(Source data)

########################################

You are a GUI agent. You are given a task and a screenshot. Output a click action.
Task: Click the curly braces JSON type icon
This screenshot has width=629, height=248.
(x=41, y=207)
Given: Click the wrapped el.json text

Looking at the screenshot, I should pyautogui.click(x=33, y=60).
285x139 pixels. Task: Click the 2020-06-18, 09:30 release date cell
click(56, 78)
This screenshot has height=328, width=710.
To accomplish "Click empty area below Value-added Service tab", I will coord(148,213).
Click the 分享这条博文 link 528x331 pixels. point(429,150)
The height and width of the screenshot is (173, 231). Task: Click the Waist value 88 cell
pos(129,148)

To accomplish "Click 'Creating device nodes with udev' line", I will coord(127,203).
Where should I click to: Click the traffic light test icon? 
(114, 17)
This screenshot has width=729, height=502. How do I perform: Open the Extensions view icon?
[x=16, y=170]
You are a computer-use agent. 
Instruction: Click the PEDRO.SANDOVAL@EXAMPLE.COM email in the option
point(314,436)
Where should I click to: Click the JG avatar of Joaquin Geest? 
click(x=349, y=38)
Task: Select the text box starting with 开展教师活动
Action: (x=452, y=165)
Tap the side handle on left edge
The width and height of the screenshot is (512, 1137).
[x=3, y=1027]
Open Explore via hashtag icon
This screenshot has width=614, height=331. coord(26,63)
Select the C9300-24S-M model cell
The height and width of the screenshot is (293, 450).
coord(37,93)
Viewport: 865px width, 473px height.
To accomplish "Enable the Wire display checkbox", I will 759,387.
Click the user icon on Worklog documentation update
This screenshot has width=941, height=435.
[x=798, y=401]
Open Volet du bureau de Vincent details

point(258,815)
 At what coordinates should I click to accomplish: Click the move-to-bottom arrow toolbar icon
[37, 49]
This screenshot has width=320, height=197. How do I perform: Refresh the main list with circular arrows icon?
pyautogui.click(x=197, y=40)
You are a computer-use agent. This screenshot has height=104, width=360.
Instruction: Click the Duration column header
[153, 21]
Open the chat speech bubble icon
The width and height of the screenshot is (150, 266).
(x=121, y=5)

########################################

■ INSTRUCTIONS FOR THE TASK
The answer must consist of every line above that contains the word "agent".

■ ANSWER SECTION
You are a GUI agent. You are given a task and a screenshot. Output a click action.
You are a computer-use agent. 
You are a computer-use agent. This screenshot has height=104, width=360.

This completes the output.